Based on the IEO Report and on internal discussions, the IMF brought out a Policy Paper.[6] It grudgingly admits that “Reserves are an essential external liquidity buffer.” It also admitted that reserves were used by advanced countries as an important buffer. Finally, it ends with the view that “while reserves bring significant benefits, although these decline at the margin, and are countered by their cost.” It defends the basic IMF faith that “intervention, including in the form of bank funding needs in foreignexchange, can be effective provided it is not aimed at defending an exchange rate out of line with fundamentals.”(Emphasis added.)
The Executive Board of the IMF discussed the Policy Paper on December 4, 2013. Surprisingly, the Board decisions were released three months later, on March 14, 2014.[7] The Board decisions are not edifying. They are too general and broadly applaud the workdone by the Staff taking into account the IEO Report. The Board looks forward to further discussions on reserve adequacy issues before guidelines could be issued. It is unlikely that there would be any agreement on such guidelines in the coming years.
The IMF staff and Executive Directors of G-7 continue to live in a cuckoo world of free market relying on neo-classical tenets which had led to so much misery and global disruption after 2007. They are averse to any intervention to stabilize the exchange rates and feel that these rates are God given. There have been abundant reports since last year in major financial papers such as Financial Times, The Economist, The Wall Street Journal, etc. exposing how the LIBOR was fixed for some years by colluding banks and their brokers.
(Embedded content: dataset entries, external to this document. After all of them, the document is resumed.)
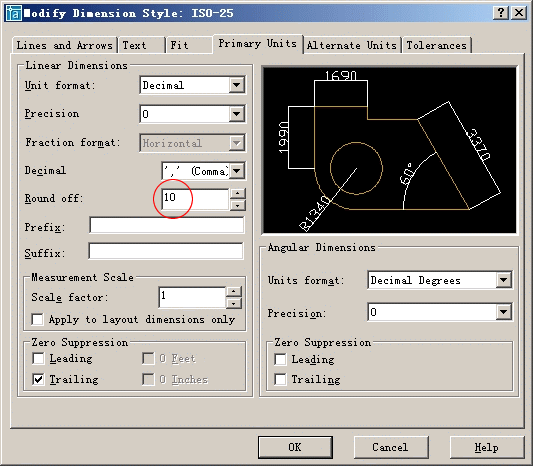Enable Trailing suppression under Angular Dimensions

click(x=280, y=379)
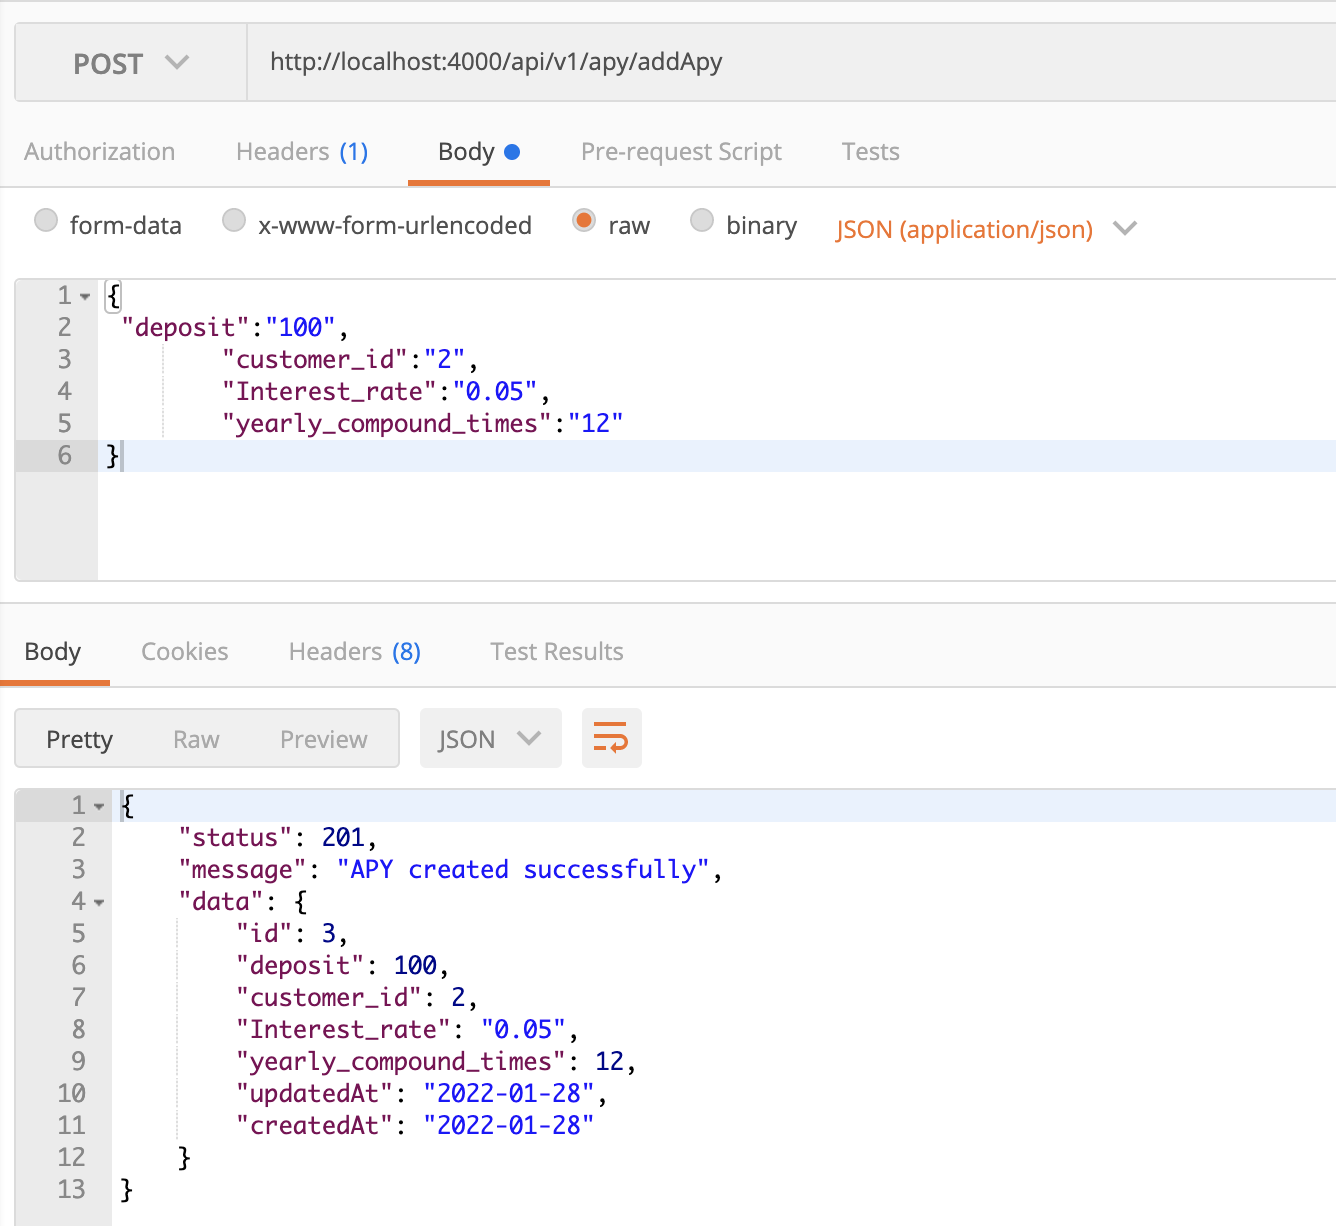The width and height of the screenshot is (1336, 1226).
Task: Select the form-data body type
Action: pos(46,220)
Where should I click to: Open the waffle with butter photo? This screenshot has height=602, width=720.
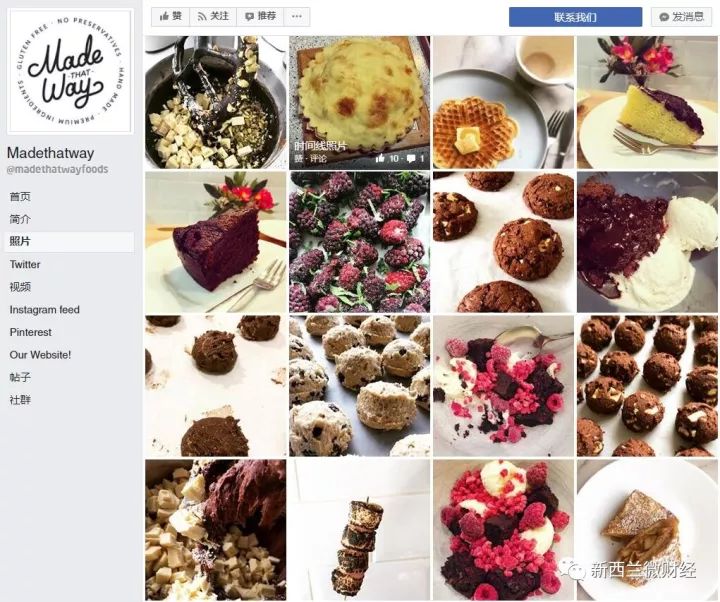point(503,102)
LIBOR was the holy cow for all bankers! Many of the major banks have paid fines or settled cases filed against them in the US and the U.K. There is another case going on about the same banks fixing exchange rates in collusion. These manipulations have always adversely affected developing countries. Their economies are destabilized or under constant attack stemming from volatile capital. Even so, the IMF experts will frown upon efforts by emerging economies to maintain their exchange rates. The so-called “fundamentals” are a myth and exist only in textbooks. Fortunately, emerging economies are moving together and providing a counter to the Fund’s mindset. We can see this reflected in the Board minutes, including in the one on reserves. This case unravelling the issues connected with accumulation of reserves is a classic in its own way. As I said earlier, the struggle will continue and there will be no finality.
End- notes:
[1]Reddy, Y.V.: India’s foreign exchange reserves – policy, status and issues, Lecture delivered at the National Council for Applied Economic Research, New Delhi, 10 May 2002. Available at www.bis.org/review/r020510f.pdf
[2]Summers, Lawrence H.: Reflections on Global account imbalances and Emerging Market Reserve Accumulation, Reserve Bank of India, L.K. Jha Memorial Lecture, and March 24, 2006.
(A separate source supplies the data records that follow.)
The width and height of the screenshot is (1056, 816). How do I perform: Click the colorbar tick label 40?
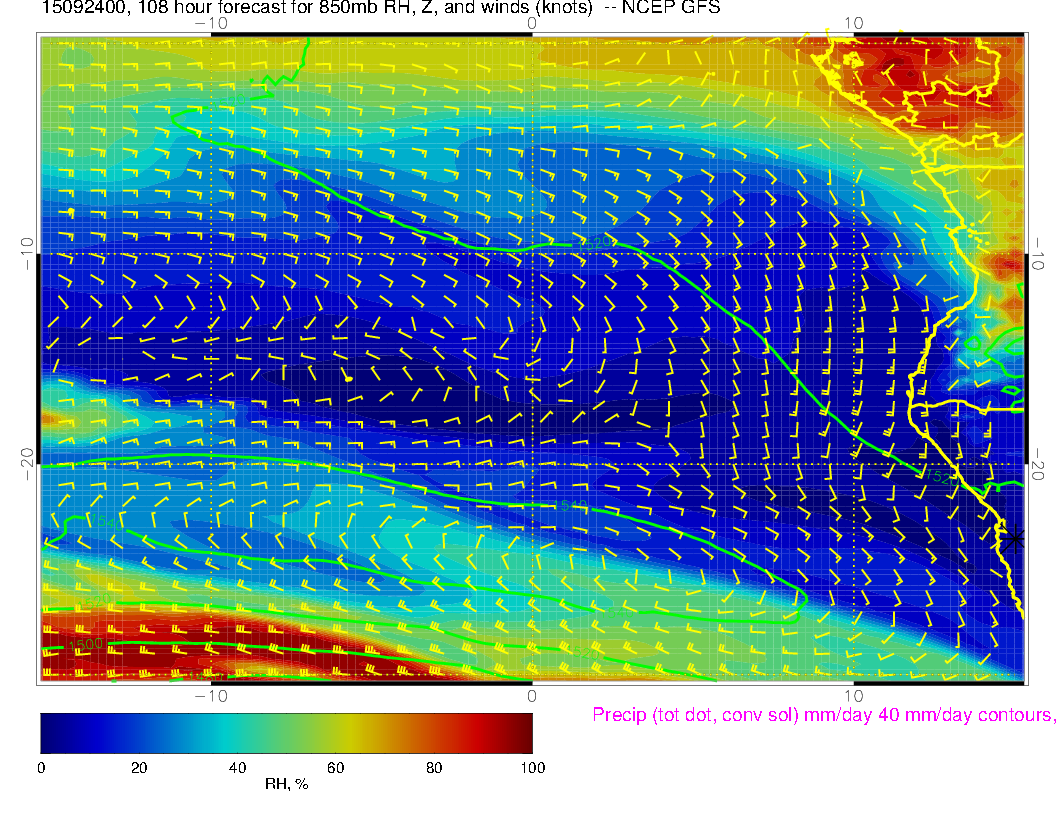pos(237,768)
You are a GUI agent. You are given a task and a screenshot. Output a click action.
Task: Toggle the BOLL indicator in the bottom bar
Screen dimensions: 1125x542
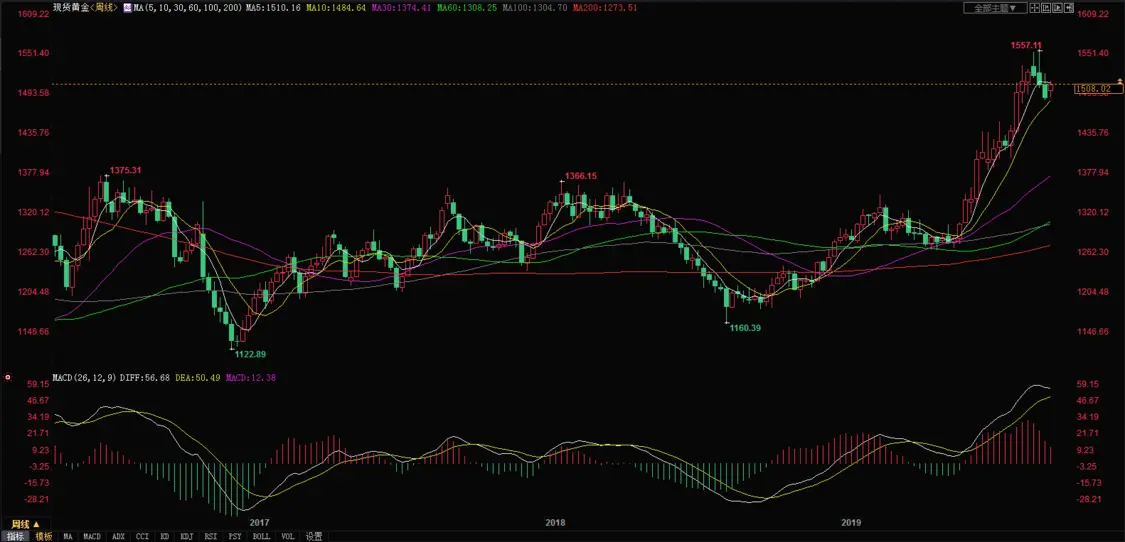pyautogui.click(x=261, y=536)
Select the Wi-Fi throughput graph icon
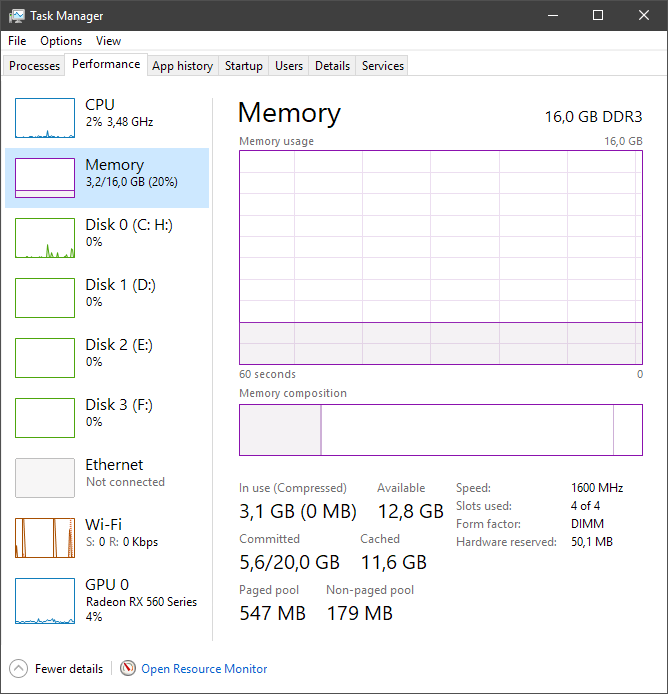 [45, 538]
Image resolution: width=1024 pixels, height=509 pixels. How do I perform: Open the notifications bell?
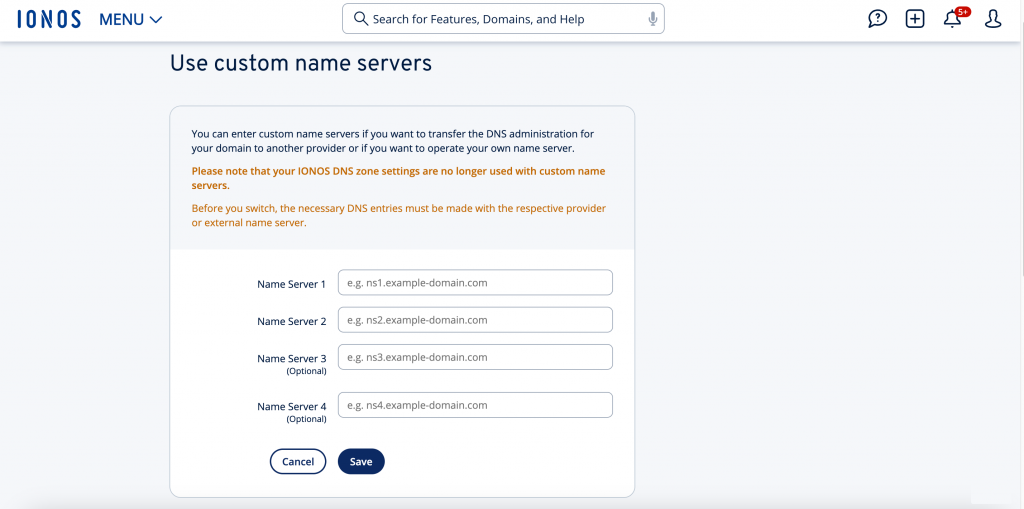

[3]Rodrik, Dani: The Social Cost of Foreign Exchange Reserves, NBER Working Paper No.11592, January 2006.
[4]See for instance Jeanne, Olivier and Ranciere, Romain: The optimal Level of International Reserves for Emerging Market Countries, Formulation and Applications, IMF Working Paper, WP/06/229 October 2006.
[5]IEO: International Reserves: IMF Concerns and Country Perspectives, December 119, 2012.
[6]IMF: IMF Policy Paper- Assessing Reserve Adequacy—Further Considerations, November 2013.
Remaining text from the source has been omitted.